Honestly, I think you either aught to get a blimp, or get a sync blimped camera. You can go ahead and try the setup you like, and if it doesn't work for you, you can post dub. But post dubbing is not to be taken lightly. You have to record dialog, ambience, foosteps, and moves. It takes time to get it right and convincing. So pick your battles...

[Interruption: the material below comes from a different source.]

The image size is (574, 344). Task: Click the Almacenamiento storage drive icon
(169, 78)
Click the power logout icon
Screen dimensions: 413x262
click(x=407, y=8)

Hey Tim, I did listen to the file and no doubt that the noise reduction is amazing there is still the tell tail indicators of noise reduction having been used. I personally find those artifacts almost, and sometimes more, unsatisfactory than ADR. For example when the noise reduction is engaged it tends to sound more compressed, but more importantly the speech articulation frequencies (between 1.5Khz and 3Khz approx) are squished and the overall effect is a reduction of intelligibility. If you had layers of ambient sounds and lots of foley, and a bed of background music, I doubt anyone could tell the difference but if you just have the dialog, in a more realistic style of mixing, I think that most audiences, while maybe not being able to articulate it, would still know that something did not quit sound right. And George is right about the talent moving around, that will make a big difference, but not nearly as big a difference as if you have a moving camera shot. Try the test with an actor holding still and delivering lines and put the camera on a dolly and move it for the shot. The result will be an ever changing sound that no noise reduction algorithm can fix, because of the changing phase shift cause by the cameras changing proximity to the surrounding walls, not to mention any other acoustically reflective surfaces in the vicinity.